Tolerance for disruption is determined by a firm’s risk appetite for weathering disruption from operational risks considering its risk profile and the capabilities of its supporting operational environment. A firm’s tolerance for disruption is informed by existing regulations and guidance and by the analysis of a range of severe but plausible scenarios that would affect its critical operations and core business lines.

The vagueness of this definition is particularly striking when one considers the fact that the U.K. regulatory authorities dedicated a paper to dissecting the concept of impact tolerance, a term the authorities defined as “the maximum tolerable level of disruption to an important business service.” The term has been heavily discussed since July 2018, with industry leaders and regulators considering various definitions and approaches.

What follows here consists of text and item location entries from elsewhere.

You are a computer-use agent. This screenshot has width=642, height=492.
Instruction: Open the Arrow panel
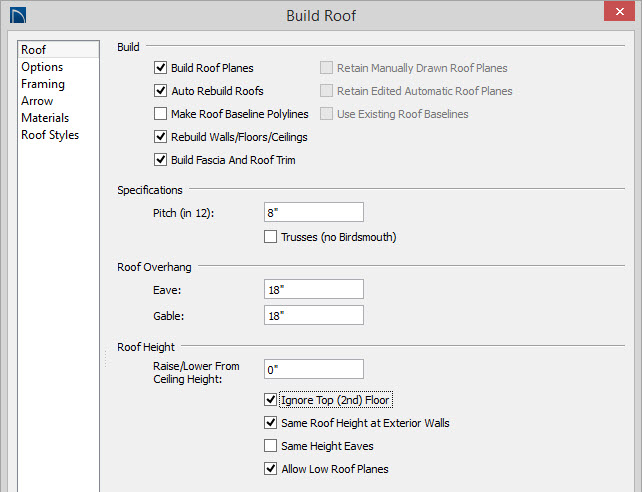coord(37,101)
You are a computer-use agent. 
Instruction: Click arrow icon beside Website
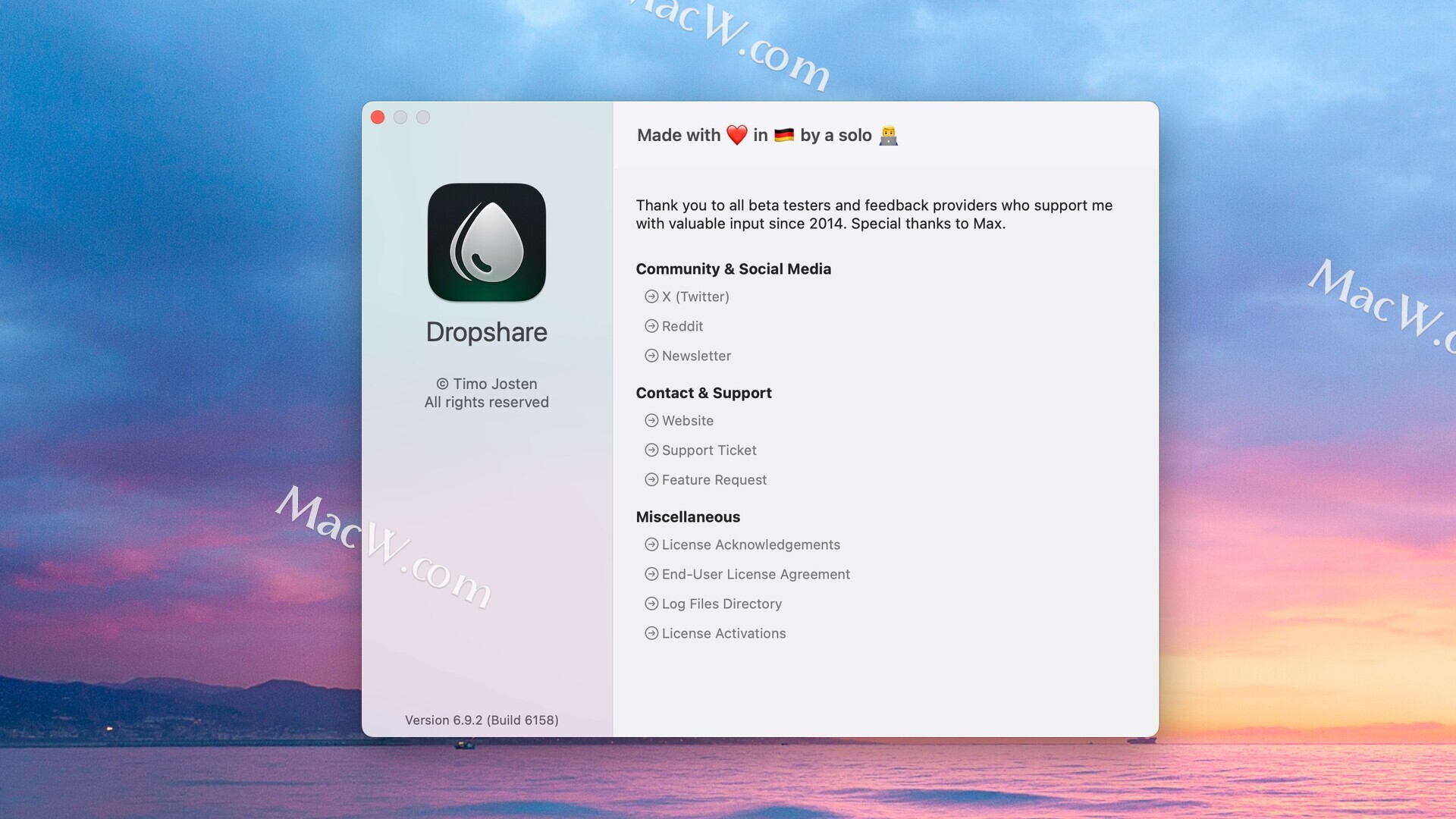(651, 420)
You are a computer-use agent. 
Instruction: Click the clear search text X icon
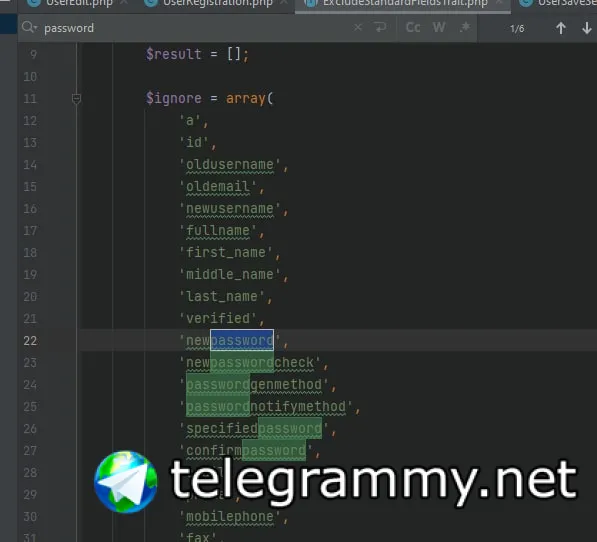(358, 27)
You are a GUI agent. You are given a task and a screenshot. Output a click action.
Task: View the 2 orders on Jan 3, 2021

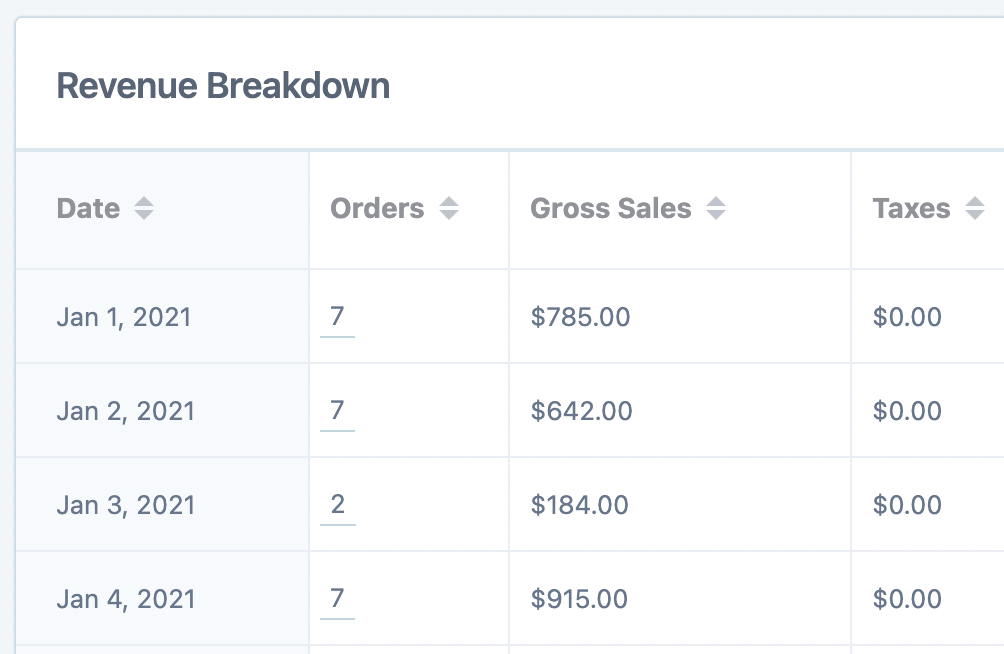(337, 504)
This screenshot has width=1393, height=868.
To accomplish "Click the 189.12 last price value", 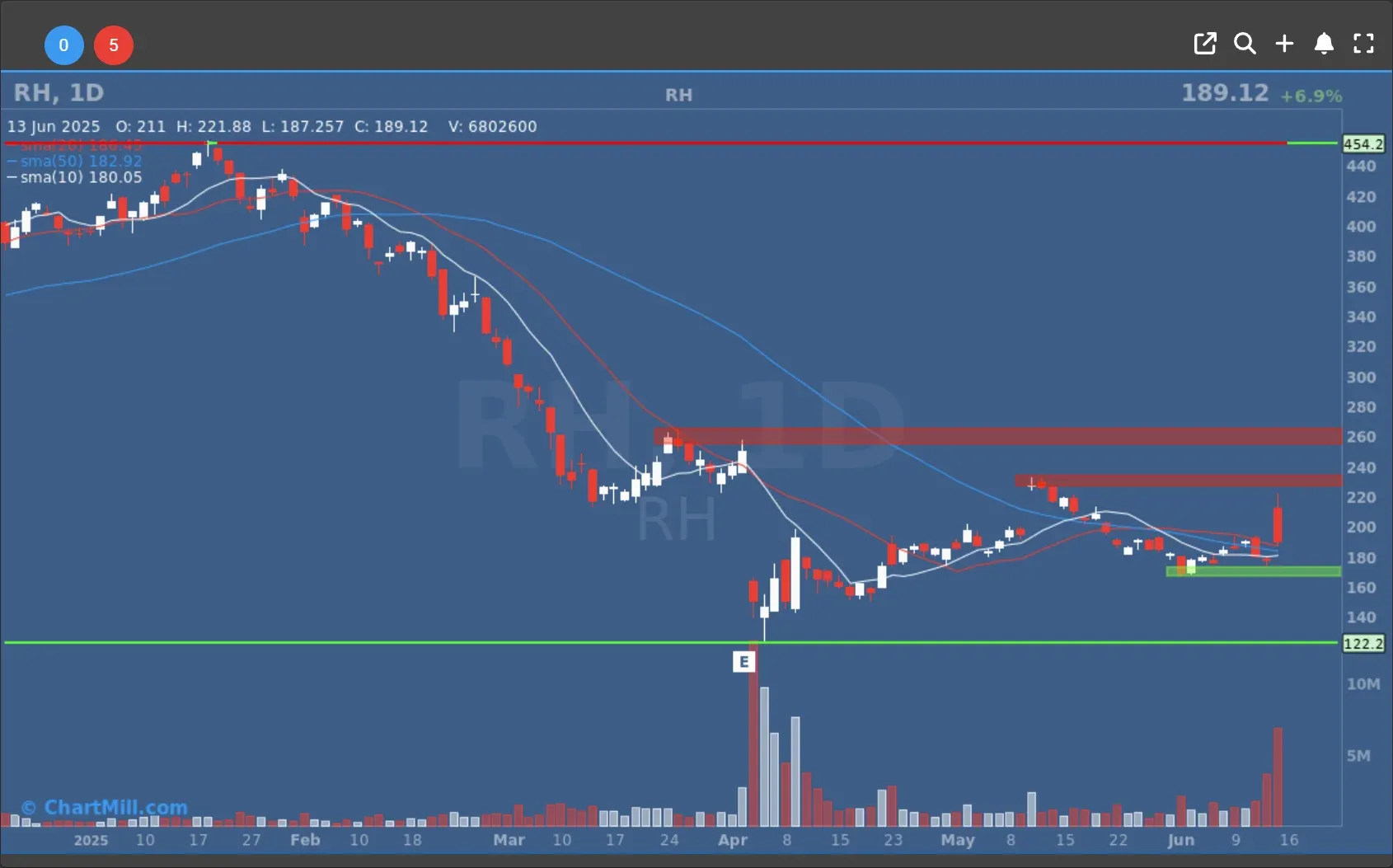I will (x=1225, y=93).
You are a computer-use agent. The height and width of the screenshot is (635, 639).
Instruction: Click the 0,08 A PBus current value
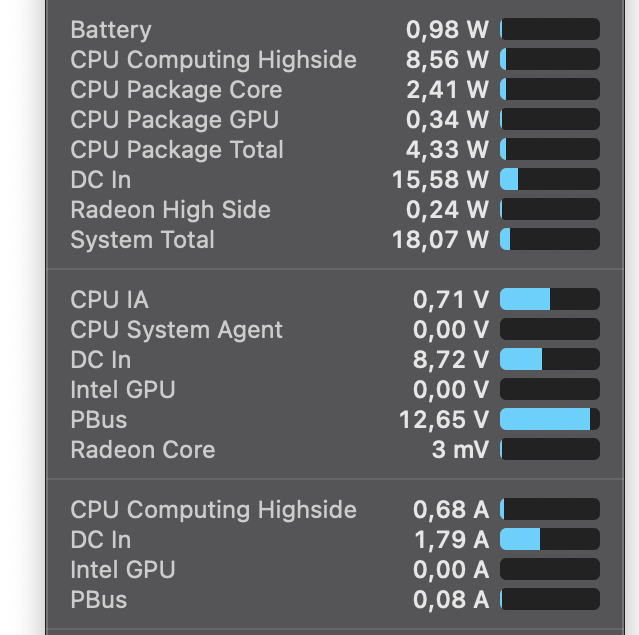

In its most recent paper, the U.K. supervisory authorities offered some flexibility in determining impact tolerances, proposing that, where relevant, institutions may decide also to include metrics other than time, such as volumes and values, to determine their impact tolerances.

Another point worth noting is the decision by the agencies to focus on the largest institutions. This is not unexpected, given their ongoing scrutiny of payments clearing and settlement activities. However, this is different from the approach of U.K. regulators, which have taken a much broader view of firms that must address operational resilience. This is yet another indication that the agencies have taken a systemic approach to resilience, while the U.K. regulators are looking at the issue from the perspective of harm at the customer level.

In addressing cyber risk management, the agencies both highlight and contrast the clear overlap between cyber resilience and broader resilience concepts. While cyber events can certainly trigger interruption in critical operations, the paper makes it clear there are broader considerations beyond the cyber-resilience sound practices outlined in the appendix.

Finally, the agencies direct firms to identify their critical services and operations in their recovery or resolution plans (RRP) and to use the RRP plans for managing and aligning their operational resilience to the most important services. This alignment validates the agencies’ decision to focus on the largest firms. While this practice is intuitive, Protiviti has found that using RRP plans to effect resilience can create functional challenges that, in some cases, would render the RRP documents ineffective.  As such, firms may need to align and/or alter their RRP documents so they can be utilised as part of their operational reliance efforts effectively.